-- start Quoted text --

Disclaimer: This is educational information, not legal advice. Every situation is unique. Consult with a qualified estate planning attorney before making decisions.

The Quick Answer

A will tells the court what you want to happen after you die. A trust holds your assets and distributes them according to your instructions, often without involving a court at all.

Most people need a will. Some people also benefit from a trust. Very few people need a trust instead of a will. Here's how to think about it.

What a Will Does

A will is a legal document that does three main things [1]:

It names who gets your assets (your beneficiaries). It names who manages the process of distributing those assets (your executor). And if you have minor children, it names who you want to raise them (their guardian).

A will only takes effect after you die, and it goes through a court-supervised process called probate [3]. Probate is how the court validates your will, pays your debts, and ensures your assets go where you directed.

What a Trust Does

A revocable living trust is a legal arrangement where you transfer ownership of your assets into the trust during your lifetime [2]. You typically serve as your own trustee (manager) while you're alive, so nothing changes about your day-to-day life.

When you die, the person you've named as successor trustee distributes your assets according to your instructions, without going through probate.

The Key Differences

Probate. A will goes through probate. A trust generally doesn't [3]. Whether probate is a big deal depends on your state. In some states it's relatively quick and inexpensive, while in others it can take months and cost thousands [5].

Privacy. A will becomes a public record when it goes through probate. A trust remains private.

Incapacity. A will only works after you die. A trust can include instructions for managing your assets if you become incapacitated during your lifetime.

Cost. A basic will is significantly cheaper to create than a trust [4]. Trusts require more attorney time and involve transferring your assets into the trust (called "funding").

Flexibility. A revocable trust can be changed during your lifetime, just like a will.

-- end Quoted text --
-- start Recorded information --

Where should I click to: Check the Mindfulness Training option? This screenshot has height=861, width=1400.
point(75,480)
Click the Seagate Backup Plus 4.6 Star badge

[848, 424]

-- end Recorded information --

What is asked:
Continue the explanation of wills and trusts above, picking up after its final point on flexibility.

Response to the exercise:
When a Will Is Enough

For most people, especially those early in life, with modest assets, or without property in multiple states, a will is the right starting point [4]. Paired with a power of attorney and an advance directive, a will covers the core estate planning needs.

When to Consider a Trust

A trust may make sense if you own property in more than one state (to avoid probate in each state), if you have substantial assets, if privacy matters to you, or if you want a plan that covers both death and incapacity in a single document [2].

The Bottom Line

Don't let the trust conversation stop you from getting a will. The biggest risk isn't choosing the wrong document. It's having nothing at all.

Related Reading

If you're unsure which is right for your situation, take our free assessment and we'll help point you in the right direction.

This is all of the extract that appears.